#### [EXERCISE DETAILS]
Report all lines from the entries below in which "tweet" appears.

#### [SOURCE MATERIAL]
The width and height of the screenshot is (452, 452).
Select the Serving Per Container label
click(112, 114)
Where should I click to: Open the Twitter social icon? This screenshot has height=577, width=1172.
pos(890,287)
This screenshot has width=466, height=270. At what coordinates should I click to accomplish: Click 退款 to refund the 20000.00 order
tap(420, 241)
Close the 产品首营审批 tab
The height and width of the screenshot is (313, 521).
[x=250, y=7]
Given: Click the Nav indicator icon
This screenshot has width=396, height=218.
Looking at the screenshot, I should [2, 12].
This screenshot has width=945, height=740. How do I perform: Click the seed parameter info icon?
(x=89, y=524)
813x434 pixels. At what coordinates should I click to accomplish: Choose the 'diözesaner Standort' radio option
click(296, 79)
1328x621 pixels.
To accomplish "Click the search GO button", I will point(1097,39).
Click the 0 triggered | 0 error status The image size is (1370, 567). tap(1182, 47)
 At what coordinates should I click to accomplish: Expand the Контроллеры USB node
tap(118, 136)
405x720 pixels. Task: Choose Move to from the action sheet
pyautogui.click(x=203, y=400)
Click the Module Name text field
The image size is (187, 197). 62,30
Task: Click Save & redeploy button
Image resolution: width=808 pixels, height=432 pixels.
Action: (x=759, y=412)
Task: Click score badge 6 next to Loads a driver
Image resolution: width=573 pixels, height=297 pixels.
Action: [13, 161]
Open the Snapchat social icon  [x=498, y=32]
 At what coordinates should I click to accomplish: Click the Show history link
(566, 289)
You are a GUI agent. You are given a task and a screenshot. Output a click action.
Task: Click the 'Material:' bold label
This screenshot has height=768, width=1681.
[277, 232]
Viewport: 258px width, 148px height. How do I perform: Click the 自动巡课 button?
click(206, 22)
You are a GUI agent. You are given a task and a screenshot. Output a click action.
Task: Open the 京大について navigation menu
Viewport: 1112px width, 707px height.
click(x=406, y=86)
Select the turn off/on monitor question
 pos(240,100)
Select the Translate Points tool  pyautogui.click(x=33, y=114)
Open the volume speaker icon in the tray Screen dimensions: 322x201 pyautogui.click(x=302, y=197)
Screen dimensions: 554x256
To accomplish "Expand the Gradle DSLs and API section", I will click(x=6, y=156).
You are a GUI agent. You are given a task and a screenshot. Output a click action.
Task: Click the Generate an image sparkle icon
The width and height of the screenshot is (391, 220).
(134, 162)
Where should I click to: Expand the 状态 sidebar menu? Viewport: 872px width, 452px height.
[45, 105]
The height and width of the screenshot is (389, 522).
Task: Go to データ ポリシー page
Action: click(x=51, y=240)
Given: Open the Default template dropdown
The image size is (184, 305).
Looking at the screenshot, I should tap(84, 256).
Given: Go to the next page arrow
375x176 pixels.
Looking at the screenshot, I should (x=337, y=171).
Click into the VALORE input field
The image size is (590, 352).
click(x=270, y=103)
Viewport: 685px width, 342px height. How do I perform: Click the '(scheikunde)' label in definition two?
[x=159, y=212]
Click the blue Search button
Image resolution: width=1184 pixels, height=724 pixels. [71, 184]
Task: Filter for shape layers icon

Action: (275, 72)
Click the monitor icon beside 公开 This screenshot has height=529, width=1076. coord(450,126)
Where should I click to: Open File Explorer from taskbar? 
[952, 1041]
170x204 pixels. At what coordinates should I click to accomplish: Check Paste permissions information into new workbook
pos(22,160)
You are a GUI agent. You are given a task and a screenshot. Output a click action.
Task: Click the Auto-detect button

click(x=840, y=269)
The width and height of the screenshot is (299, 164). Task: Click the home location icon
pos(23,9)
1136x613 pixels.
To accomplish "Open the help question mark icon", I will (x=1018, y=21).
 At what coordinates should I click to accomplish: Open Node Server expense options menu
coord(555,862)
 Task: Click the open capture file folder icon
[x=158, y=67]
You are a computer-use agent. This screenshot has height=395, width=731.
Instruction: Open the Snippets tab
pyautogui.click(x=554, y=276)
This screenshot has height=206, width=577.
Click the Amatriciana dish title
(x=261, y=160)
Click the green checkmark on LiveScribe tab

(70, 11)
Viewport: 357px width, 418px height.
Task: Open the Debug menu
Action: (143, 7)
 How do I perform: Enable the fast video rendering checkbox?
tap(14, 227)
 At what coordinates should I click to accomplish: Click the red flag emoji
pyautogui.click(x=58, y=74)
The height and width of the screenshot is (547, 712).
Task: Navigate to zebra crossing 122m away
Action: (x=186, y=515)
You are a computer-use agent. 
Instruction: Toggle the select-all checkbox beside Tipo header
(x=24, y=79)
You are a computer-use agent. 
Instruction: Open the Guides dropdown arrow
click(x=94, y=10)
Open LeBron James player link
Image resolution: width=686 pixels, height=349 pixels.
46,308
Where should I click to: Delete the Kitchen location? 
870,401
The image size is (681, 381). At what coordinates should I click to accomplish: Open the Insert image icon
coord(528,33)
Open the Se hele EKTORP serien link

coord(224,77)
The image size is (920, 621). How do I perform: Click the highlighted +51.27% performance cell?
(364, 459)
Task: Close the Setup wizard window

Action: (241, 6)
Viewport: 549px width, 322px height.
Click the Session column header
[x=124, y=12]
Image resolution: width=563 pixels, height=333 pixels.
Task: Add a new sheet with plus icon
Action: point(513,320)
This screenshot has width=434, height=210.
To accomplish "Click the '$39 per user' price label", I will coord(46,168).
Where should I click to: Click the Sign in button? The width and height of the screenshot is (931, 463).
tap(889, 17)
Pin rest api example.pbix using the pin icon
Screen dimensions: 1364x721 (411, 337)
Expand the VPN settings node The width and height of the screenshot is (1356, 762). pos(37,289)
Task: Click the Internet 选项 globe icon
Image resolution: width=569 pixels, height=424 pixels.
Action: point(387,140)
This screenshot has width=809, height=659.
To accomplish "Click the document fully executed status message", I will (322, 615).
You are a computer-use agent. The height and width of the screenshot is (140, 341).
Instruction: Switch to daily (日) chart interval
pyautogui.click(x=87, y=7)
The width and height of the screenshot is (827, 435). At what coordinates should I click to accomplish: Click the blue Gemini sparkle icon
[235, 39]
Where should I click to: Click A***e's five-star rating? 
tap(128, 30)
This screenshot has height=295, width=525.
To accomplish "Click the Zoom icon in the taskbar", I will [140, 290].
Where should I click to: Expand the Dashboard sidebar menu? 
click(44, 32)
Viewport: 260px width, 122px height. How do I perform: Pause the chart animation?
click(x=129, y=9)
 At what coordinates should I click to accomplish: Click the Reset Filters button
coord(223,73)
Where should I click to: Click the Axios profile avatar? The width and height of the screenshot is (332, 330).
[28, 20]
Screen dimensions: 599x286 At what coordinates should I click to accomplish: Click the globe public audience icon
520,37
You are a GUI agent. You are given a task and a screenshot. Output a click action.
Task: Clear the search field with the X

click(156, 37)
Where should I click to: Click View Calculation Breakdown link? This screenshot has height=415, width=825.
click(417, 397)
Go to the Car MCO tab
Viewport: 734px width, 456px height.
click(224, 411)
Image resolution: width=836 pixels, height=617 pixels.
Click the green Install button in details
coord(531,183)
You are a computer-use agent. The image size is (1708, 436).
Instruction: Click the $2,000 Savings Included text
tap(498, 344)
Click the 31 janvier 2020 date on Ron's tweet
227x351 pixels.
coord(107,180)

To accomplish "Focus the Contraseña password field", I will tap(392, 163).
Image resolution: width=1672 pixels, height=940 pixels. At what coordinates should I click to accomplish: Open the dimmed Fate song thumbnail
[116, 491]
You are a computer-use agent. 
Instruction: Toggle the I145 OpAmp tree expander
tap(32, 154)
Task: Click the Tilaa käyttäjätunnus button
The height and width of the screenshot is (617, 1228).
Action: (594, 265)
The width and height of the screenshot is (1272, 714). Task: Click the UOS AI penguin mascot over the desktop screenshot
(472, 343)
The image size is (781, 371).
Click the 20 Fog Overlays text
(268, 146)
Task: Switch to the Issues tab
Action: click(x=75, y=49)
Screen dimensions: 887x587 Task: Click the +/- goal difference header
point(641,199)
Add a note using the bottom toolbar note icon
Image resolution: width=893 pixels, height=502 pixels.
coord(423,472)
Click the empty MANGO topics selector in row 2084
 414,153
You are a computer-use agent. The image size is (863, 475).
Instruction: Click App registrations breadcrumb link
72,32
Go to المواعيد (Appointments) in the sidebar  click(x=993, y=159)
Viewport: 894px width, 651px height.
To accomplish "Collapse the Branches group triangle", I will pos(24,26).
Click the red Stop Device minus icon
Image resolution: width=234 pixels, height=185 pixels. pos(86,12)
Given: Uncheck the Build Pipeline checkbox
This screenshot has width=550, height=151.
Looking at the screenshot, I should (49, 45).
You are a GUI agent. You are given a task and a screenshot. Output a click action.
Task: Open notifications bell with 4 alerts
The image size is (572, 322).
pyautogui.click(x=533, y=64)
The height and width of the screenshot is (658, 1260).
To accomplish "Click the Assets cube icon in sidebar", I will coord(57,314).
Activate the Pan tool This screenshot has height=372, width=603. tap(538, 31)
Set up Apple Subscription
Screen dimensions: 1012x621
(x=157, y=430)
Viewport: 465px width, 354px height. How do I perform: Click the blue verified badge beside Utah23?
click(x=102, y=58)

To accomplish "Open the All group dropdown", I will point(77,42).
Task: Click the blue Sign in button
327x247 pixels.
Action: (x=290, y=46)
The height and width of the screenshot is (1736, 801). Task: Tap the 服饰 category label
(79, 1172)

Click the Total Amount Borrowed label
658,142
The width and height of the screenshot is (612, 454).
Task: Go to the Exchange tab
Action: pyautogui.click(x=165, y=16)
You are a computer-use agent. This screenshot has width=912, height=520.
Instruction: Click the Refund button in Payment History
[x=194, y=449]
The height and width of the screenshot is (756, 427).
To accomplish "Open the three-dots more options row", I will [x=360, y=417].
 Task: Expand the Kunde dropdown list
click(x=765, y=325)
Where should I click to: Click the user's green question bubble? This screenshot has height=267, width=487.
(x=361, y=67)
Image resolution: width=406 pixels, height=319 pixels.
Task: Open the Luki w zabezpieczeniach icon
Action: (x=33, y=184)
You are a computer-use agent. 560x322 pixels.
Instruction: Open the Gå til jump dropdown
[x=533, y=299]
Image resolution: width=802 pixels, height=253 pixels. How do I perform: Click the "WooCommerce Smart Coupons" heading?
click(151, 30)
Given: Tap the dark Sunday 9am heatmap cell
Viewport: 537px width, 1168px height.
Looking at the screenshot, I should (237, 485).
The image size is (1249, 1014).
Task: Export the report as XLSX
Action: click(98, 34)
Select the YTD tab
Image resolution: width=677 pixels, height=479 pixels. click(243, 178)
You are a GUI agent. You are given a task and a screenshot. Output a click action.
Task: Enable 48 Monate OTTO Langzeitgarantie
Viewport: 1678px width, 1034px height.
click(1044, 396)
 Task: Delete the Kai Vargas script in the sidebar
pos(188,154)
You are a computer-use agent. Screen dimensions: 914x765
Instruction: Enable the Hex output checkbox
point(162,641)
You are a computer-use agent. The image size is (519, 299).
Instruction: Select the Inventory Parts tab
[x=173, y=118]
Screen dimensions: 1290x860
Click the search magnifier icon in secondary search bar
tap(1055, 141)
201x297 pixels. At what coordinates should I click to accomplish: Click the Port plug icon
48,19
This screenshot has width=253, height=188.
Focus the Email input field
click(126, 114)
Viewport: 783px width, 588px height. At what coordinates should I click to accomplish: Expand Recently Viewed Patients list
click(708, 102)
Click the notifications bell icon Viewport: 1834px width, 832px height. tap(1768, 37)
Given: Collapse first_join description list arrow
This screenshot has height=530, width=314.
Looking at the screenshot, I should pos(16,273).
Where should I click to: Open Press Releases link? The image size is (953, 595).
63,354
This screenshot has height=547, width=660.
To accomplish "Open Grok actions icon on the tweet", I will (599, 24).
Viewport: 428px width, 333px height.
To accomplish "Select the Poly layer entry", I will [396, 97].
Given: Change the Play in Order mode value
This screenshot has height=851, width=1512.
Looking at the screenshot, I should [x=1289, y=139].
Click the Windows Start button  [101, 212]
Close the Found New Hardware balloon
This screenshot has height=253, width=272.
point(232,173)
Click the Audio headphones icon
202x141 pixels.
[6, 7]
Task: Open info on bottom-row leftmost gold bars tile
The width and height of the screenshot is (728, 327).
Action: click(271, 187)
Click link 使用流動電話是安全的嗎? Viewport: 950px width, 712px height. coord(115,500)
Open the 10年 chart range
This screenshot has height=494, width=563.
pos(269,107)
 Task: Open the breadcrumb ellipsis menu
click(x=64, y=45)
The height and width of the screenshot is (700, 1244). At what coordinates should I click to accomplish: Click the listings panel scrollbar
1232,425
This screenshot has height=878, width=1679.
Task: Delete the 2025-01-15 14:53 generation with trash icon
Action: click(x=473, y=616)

#### [SOLUTION]
Click the 31 janvier 2020 date on Ron's tweet
To accomplish "Open Grok actions icon on the tweet", I will (599, 24).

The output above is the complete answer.